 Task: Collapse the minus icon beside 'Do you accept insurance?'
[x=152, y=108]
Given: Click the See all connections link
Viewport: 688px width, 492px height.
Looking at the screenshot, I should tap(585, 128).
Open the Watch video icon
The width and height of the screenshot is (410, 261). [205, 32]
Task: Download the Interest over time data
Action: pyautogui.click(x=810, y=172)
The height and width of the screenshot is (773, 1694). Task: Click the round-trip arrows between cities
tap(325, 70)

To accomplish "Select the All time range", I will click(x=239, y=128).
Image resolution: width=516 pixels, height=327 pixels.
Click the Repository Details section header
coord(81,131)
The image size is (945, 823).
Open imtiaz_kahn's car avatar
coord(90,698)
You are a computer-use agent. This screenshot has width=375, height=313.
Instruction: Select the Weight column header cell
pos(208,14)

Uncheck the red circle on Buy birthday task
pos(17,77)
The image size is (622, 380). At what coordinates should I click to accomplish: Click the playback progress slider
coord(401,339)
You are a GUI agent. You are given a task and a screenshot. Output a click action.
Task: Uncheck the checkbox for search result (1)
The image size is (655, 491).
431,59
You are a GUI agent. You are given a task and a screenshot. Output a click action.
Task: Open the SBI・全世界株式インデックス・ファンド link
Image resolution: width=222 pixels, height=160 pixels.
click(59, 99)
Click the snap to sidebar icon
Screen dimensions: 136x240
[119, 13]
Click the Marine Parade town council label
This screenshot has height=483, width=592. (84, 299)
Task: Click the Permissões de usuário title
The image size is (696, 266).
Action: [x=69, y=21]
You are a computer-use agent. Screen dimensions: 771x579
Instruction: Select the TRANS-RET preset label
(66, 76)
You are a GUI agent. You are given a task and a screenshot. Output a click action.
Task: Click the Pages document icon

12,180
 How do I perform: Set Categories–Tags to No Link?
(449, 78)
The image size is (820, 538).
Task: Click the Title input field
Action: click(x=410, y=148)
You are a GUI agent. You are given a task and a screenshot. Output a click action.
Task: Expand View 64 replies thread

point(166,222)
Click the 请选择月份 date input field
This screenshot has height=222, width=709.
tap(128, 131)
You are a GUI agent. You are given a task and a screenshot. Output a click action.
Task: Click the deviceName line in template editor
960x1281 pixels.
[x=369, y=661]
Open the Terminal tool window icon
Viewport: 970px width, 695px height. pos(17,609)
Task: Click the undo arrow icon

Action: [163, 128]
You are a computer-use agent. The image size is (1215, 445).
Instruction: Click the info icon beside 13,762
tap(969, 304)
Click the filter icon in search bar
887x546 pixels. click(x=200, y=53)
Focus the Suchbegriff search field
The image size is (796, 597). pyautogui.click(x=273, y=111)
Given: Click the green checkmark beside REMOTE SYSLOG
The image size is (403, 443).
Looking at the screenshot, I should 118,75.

______

## Aim of the exercise
Take the entries above and transcribe them in full.

## Reply to the task
 Task: Collapse the minus icon beside 'Do you accept insurance?'
[x=152, y=108]
Given: Click the See all connections link
Viewport: 688px width, 492px height.
Looking at the screenshot, I should tap(585, 128).
Open the Watch video icon
The width and height of the screenshot is (410, 261). [205, 32]
Task: Download the Interest over time data
Action: pyautogui.click(x=810, y=172)
The height and width of the screenshot is (773, 1694). Task: Click the round-trip arrows between cities
tap(325, 70)

To accomplish "Select the All time range", I will click(x=239, y=128).
Image resolution: width=516 pixels, height=327 pixels.
Click the Repository Details section header
coord(81,131)
The image size is (945, 823).
Open imtiaz_kahn's car avatar
coord(90,698)
You are a computer-use agent. This screenshot has width=375, height=313.
Instruction: Select the Weight column header cell
pos(208,14)

Uncheck the red circle on Buy birthday task
pos(17,77)
The image size is (622, 380). At what coordinates should I click to accomplish: Click the playback progress slider
coord(401,339)
You are a GUI agent. You are given a task and a screenshot. Output a click action.
Task: Uncheck the checkbox for search result (1)
The image size is (655, 491).
431,59
You are a GUI agent. You are given a task and a screenshot. Output a click action.
Task: Open the SBI・全世界株式インデックス・ファンド link
Image resolution: width=222 pixels, height=160 pixels.
click(59, 99)
Click the snap to sidebar icon
Screen dimensions: 136x240
[119, 13]
Click the Marine Parade town council label
This screenshot has height=483, width=592. (84, 299)
Task: Click the Permissões de usuário title
The image size is (696, 266).
Action: [x=69, y=21]
You are a computer-use agent. Screen dimensions: 771x579
Instruction: Select the TRANS-RET preset label
(66, 76)
You are a GUI agent. You are given a task and a screenshot. Output a click action.
Task: Click the Pages document icon

12,180
 How do I perform: Set Categories–Tags to No Link?
(449, 78)
The image size is (820, 538).
Task: Click the Title input field
Action: click(x=410, y=148)
You are a GUI agent. You are given a task and a screenshot. Output a click action.
Task: Expand View 64 replies thread

point(166,222)
Click the 请选择月份 date input field
This screenshot has height=222, width=709.
tap(128, 131)
You are a GUI agent. You are given a task and a screenshot. Output a click action.
Task: Click the deviceName line in template editor
960x1281 pixels.
[x=369, y=661]
Open the Terminal tool window icon
Viewport: 970px width, 695px height. pos(17,609)
Task: Click the undo arrow icon

Action: [163, 128]
You are a computer-use agent. The image size is (1215, 445).
Instruction: Click the info icon beside 13,762
tap(969, 304)
Click the filter icon in search bar
887x546 pixels. click(x=200, y=53)
Focus the Suchbegriff search field
The image size is (796, 597). pyautogui.click(x=273, y=111)
Given: Click the green checkmark beside REMOTE SYSLOG
The image size is (403, 443).
Looking at the screenshot, I should 118,75.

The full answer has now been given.